In 2019, Lin was invited to exhibit at the annual Zhuangwei Dune Land Art Festival in Yilan for the first time. The event is co-organized by the county government and Tourism Bureau under the Ministry of Transportation and Communications. For this, Lin launched his “Firework” installation, setting up dozens of parasol-shaped structures interwoven into two- and three-dimensional compositions. There was even an added audible component in the cracking sound made by bamboo as it split due to temperature changes. A similar design on a smaller scale dubbed “Firecracker” was unveiled in 2021 at the Taipei headquarters of a prominent international casualwear brand to celebrate its grand reopening following renovations.

 

Material Elements

“The Season of Wind,” bamboo, 2020 (Photo courtesy of Gridesign Studio)

The second edition of the Zhuangwei event saw the unveiling of Gridesign’s “The Season of Wind,” a visualization of elemental power composed of thousands of densely packed bamboo shafts arching up over sandy soil. “The more we find out about the properties of bamboo and the methods to make the most of it, the more we can freely explore diverse creative representation,” Lin said.
 

The artist draws inspiration from traditional bamboo items like children’s toys. For the permanent installation “When Mountains Meet the Ocean” established at a teahouse in downtown Taipei, over 1,000 units of a simple but powerful bamboo-copter, also called a bamboo dragonfly, were arranged with the help of digital simulation.

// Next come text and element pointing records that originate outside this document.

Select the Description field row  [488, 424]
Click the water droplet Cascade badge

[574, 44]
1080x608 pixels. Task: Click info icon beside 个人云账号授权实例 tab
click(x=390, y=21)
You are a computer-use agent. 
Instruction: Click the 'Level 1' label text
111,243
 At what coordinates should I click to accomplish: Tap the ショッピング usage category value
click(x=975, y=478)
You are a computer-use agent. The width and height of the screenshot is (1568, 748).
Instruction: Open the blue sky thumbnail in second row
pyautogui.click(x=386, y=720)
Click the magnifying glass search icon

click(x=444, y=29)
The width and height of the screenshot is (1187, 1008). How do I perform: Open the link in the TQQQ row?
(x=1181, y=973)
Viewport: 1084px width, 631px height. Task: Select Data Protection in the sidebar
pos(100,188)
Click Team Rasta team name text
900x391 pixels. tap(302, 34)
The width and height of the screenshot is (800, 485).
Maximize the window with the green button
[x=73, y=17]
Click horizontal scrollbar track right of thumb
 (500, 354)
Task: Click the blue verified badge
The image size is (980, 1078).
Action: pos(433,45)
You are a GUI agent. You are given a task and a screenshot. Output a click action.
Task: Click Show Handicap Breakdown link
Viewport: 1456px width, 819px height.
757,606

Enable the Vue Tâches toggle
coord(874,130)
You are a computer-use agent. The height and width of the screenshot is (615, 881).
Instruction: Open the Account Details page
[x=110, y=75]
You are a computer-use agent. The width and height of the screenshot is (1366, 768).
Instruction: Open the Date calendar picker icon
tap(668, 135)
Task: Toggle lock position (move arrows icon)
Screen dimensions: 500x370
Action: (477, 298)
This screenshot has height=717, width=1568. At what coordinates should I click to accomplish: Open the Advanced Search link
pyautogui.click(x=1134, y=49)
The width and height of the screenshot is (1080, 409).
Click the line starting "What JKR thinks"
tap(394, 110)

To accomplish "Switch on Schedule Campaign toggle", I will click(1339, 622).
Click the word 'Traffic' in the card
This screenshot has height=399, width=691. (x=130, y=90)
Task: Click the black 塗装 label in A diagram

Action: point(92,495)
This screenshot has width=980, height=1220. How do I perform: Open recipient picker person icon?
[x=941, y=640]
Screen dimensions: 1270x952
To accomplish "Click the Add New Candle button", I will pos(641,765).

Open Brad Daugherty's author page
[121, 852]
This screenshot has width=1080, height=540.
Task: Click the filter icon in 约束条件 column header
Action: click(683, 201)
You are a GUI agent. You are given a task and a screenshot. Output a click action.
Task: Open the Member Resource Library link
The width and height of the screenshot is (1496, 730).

The massed ranks of copter blades and stems evoke silhouettes of mountains and ocean waves characteristic of the owner’s hometown in eastern Taiwan’s Taitung County.
 

“When Mountains Meet the Ocean,” bamboo, 2021 (Photo courtesy of Gridesign Studio)

Wanting to popularize bamboo in a new generation, Lin and his team members, whom he recruited and trained himself, introduce new dexterity and perspectives. The artist believes bamboo can stay true to its native roots while enjoying a rebirth as a sustainable homegrown resource. “Bamboo is an endlessly fascinating material for students and practitioners interested in fusing tradition and innovation,” Lin said. “It’s a medium at the junction of past and future, practical and abstract. It’s an enduring relationship for an artist.”